How to complete this task:
Across the data below, state how many lines hold "agent", and reply with nothing but that number.

※

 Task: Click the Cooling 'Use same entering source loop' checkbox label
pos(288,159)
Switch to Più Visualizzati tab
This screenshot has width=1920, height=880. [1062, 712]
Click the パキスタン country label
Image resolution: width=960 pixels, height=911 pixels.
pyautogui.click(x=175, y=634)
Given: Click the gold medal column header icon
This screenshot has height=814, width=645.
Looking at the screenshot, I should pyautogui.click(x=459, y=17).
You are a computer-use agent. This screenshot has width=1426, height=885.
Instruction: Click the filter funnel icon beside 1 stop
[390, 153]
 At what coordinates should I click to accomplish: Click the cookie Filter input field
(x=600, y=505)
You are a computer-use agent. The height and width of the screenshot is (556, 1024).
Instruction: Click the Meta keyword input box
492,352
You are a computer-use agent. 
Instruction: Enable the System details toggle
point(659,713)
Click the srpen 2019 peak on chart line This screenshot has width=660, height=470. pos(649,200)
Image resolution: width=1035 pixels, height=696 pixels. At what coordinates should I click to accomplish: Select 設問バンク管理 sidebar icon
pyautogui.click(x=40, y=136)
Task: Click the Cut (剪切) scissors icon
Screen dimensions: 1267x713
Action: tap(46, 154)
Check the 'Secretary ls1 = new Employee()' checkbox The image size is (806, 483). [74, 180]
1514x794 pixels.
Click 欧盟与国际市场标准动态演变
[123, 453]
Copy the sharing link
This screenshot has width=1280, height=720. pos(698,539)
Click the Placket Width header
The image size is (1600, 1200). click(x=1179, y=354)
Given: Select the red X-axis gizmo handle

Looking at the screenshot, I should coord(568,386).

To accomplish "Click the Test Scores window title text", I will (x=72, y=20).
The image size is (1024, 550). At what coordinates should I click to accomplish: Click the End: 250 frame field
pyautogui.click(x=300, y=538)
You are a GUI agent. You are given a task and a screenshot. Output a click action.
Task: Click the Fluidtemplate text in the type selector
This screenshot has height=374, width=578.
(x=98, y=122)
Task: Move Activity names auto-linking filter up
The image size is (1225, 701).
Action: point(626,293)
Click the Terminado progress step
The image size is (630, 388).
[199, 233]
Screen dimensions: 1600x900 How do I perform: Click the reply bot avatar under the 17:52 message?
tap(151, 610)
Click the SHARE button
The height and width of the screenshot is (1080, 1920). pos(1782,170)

※

Finished task:
4